A trader at a private sector bank commented on the situation. He said, “There’s been plenty of noise around the U.S.-India trade deal. Unless there’s something concrete on the table, it doesn’t move the needle much.” This highlights the market’s cautious stance.
The market is looking for “real deliverables now” to provide proper support to the currency. Persistent hedging from importers adds pressure. The trader emphasized that tangible outcomes are needed for sustained recovery.
He noted that things have turned a shade better for the rupee lately. This is largely due to the RBI’s dogged defence and a flicker of positive momentum in equity flows. Foreign investors have shown renewed interest.
Foreign investors bought Indian shares for four sessions in a row through last Friday. This marks a turnaround from the consistent outflows seen before. Monday’s data will be available later in the day, offering more insights.
A shift in tone from U.S. President Donald Trump toward China lifted the dollar on Monday. This tempered trade concerns, while political uncertainty in Europe and Japan kept the euro and yen under pressure. Global factors are influencing the rupee’s path.
After announcing 100% tariffs on China on Friday, Trump struck a calmer note on Sunday. On Monday, U.S. Treasury Secretary Scott Bessent expressed confidence that the standoff could be “de-escalated”. These developments are key for currency markets.

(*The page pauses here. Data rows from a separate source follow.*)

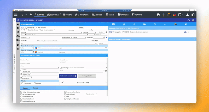Click the printer icon
Image resolution: width=209 pixels, height=112 pixels.
(158, 15)
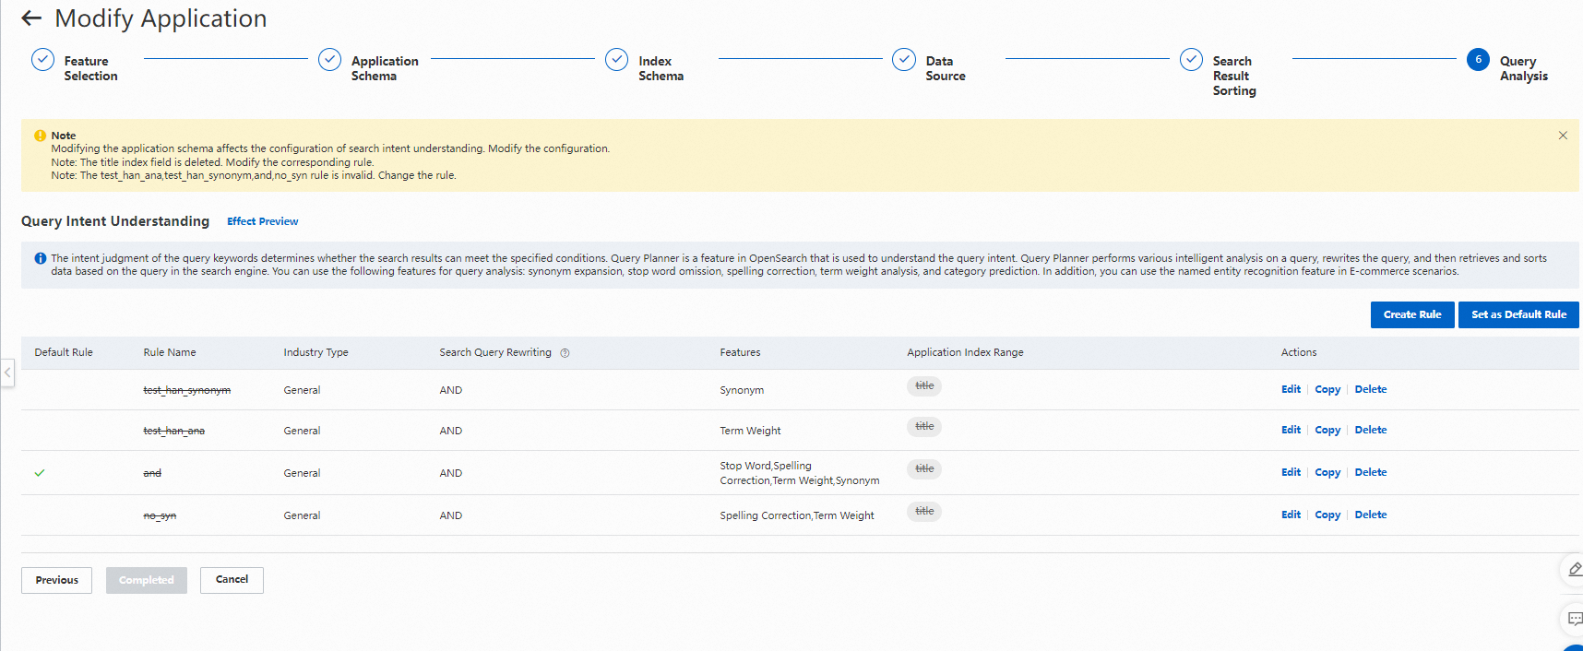Click the back arrow beside Modify Application
1583x651 pixels.
31,18
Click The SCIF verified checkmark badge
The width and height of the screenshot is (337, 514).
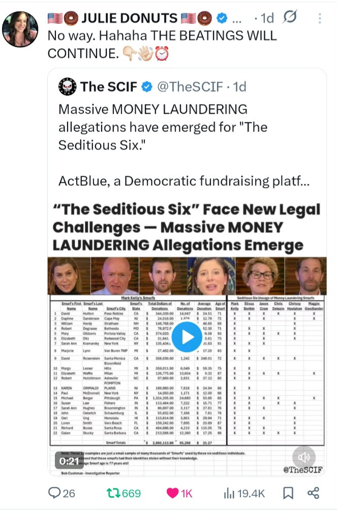click(147, 86)
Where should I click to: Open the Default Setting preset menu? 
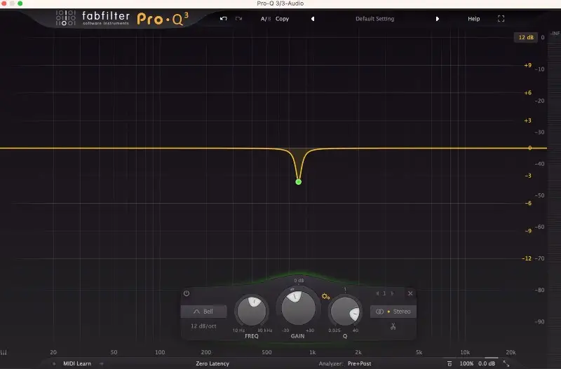tap(374, 19)
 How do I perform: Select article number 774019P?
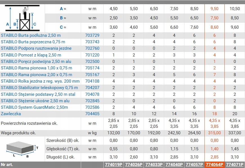[113, 165]
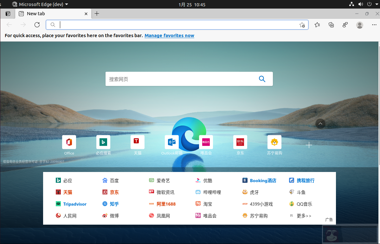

The U.S. dollar has recovered, with markets viewing Trump’s latest tariff threat as a tactical move. It aims to strengthen his hand ahead of his planned meeting with Chinese President Xi Jinping later this month, MUFG Bank said in a note. This strategic play affects the rupee.
Key indicators show the one-month non-deliverable rupee forward at 88.78. The onshore one-month forward premium stands at 13.5 paise. These figures help gauge near-term expectations.
Per NSDL data, foreign investors bought a net $309.3 million worth of Indian shares on October 10. This inflow supports the rupee’s stability amid external pressures. It reflects improving investor sentiment.
NSDL data also shows foreign investors bought a net $8.9 million worth of Indian bonds on October 10. Such investments contribute to the currency’s resilience. They highlight a gradual shift in capital flows.
The rupee’s recovery remains modest as it navigates these complex dynamics. Trade talks and dollar strength will continue to shape its trajectory. Market participants await clearer signals.
Overall, the interplay between domestic support and global headwinds defines the rupee’s current stance. Each development adds a layer to its story, keeping traders on alert for the next move.